Non, le réseau cyclable n’est pas de grande qualité. Voici comment il a été jugé par les consultants du cabinet Inddigo :

Diagramme présenté lors de la première session des ateliers vélos participatifs.

Le deuxième paragraphe commence sur un constat qu’on ne peut être que satisfait de lire car ça va toujours mieux en le disant :

Plus qu’un mode de loisirs, le vélo représente aujourd’hui un mode de déplacement à part entière, économique et écologique.

Cela dit, c’est avant tout sa praticité qui devrait être mise en avant. Dans les enquêtes d’opinion menées dans la « capitale » du vélo – Copenhague – c’est bien ce critère-là qui est cité en premier par ses utilisateurs quotidiens (très loin devant une hypothétique conscience écologique2). Il faut dire que là-bas, le réseau cyclable est réellement d’une grande qualité.

Le troisième paragraphe n’appelle pas de commentaire particulier. On ne peut qu’être d’accord avec l’idée que « le réseau de l’Orléanais dispose encore d’un potentiel important de développement ».

Dans la série Jamais sans ma passerelle, le quatrième paragraphe évoque le « pont léger » qui est « la bonne solution pour franchir la Loire dans le centre d’Orléans ». Tellement bonne qu’elle n’a jamais été mise en œuvre. Tellement bonne qu’on ne sait pas si elle sera réellement un jour mise en œuvre. Des ponts il y en a déjà mais faire faire des détours aux cyclistes est sans doute plus amusant.

L’édito se termine sur la tarte à la crème des politiques de mobilités, dans une formulation quasiment canonique :

Il ne s’agit pas d’opposer vélo et voiture mais bien de rendre le plus sûr et efficace possible leur usage (…)

C’est ce type de propos qui indique que les élu(e)s n’ont toujours pas pris le virage des mobilités actives. Citons à ce sujet Olivier Razemon dans un billet dont la lecture devrait être obligatoire pour tout candidat à un mandat local (et déjà signalé ici : « Mobilité : oui, il faut « opposer les modes » », 3 février 2019) :

Il faut opposer les modes. En revanche, le mode n’est pas l’individu. En matière de déplacements, il faut justement opposer les modes. Ou, plus précisément, il faut s’opposer au mode dominant, à celui qui prend l’essentiel de l’espace, une grande partie des budgets d’aménagement, celui qui investit la quasi-totalité des cerveaux des décideurs, tout en générant la plupart des nuisances : le mode motorisé individuel3.

« Ça roule pour le vélo ! »

C’est sous ce titre que l’article de la page 2 passe en revue le développement « des aménagements et des services cohérents avec les besoins des usagers ». Des informations intéressantes sont fournies. On apprend ainsi que la prime locale à l’achat d’un VAE a fait 140 heureux/ses en 2018 et déjà 35 pour 2019. Est-ce peu, est-ce beaucoup ? Il faudrait pouvoir rapprocher ces chiffres de ceux des ventes globales de vélos sur le territoire métropolitain.

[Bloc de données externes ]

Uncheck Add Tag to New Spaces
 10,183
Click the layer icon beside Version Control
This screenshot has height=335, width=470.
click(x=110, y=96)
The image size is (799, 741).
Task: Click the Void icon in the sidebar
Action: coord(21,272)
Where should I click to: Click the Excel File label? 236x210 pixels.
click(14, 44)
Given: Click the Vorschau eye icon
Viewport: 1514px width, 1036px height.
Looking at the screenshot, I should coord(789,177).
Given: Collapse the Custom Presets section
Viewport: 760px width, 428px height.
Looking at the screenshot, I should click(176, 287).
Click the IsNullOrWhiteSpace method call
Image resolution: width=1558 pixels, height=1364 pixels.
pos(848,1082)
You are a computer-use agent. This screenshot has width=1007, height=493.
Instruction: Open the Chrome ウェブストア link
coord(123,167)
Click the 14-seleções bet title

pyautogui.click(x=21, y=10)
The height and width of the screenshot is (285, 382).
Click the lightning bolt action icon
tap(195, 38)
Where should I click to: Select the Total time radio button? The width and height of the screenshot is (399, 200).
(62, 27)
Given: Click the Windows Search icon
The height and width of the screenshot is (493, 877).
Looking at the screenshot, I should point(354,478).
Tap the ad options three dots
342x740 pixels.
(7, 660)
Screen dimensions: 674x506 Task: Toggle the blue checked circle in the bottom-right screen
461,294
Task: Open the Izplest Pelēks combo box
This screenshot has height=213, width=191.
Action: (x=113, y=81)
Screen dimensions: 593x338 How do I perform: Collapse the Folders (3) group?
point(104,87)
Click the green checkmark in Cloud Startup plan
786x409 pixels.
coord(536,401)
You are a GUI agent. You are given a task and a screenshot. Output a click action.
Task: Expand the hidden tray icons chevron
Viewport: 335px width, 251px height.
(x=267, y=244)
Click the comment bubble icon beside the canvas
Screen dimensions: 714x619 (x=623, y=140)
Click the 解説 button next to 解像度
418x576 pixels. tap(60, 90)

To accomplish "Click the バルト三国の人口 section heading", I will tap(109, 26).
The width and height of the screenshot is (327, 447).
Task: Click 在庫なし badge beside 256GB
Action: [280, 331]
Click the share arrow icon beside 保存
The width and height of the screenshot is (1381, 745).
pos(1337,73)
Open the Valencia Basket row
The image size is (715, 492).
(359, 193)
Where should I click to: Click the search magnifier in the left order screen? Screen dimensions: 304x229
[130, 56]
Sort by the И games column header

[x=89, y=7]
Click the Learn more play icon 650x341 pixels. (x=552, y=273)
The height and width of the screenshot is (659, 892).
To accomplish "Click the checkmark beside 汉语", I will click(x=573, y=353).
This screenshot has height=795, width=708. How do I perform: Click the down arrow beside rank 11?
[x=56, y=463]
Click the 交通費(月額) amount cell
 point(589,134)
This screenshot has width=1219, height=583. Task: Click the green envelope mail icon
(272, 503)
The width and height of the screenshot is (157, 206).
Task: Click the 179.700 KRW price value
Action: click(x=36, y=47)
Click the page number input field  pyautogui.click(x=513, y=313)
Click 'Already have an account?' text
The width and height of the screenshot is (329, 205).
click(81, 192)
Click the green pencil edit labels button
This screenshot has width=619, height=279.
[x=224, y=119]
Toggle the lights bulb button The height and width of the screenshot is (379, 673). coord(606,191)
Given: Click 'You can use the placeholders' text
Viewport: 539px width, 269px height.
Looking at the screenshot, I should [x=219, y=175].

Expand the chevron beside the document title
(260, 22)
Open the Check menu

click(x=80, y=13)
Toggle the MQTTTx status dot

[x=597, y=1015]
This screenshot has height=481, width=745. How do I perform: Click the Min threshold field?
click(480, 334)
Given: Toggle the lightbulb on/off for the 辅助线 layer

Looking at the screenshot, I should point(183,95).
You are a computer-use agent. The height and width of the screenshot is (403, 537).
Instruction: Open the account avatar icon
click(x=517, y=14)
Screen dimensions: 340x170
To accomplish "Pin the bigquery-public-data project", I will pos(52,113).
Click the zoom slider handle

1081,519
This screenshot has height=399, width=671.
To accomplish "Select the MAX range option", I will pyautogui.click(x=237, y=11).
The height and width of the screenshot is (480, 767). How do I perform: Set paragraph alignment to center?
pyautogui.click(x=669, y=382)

De son côté, la flotte de VAE en location de longue durée – Vélo’TAO – va passer de 700 unités à 1120, ce qui va permettre de résorber en partie la liste d’attente que ce service très demandé a engendrée. Il faut dire qu’avec un tarif tout public de 114 € à l’année, c’est cad’O4.

L’article revient également sur la généralisation du double-sens cyclable dans l’intramail :

Non, le double-sens cyclable n’est pas dangereux, les statistiques de sécurité en témoignent. Pourquoi ? Parce que les usagers se voient avant de se croiser, et donc adaptent leur vitesse et leur attitude. Aucun accident n’est à déplorer depuis la généralisation, l’été dernier, des contresens cyclables dans l’intramails d’Orléans.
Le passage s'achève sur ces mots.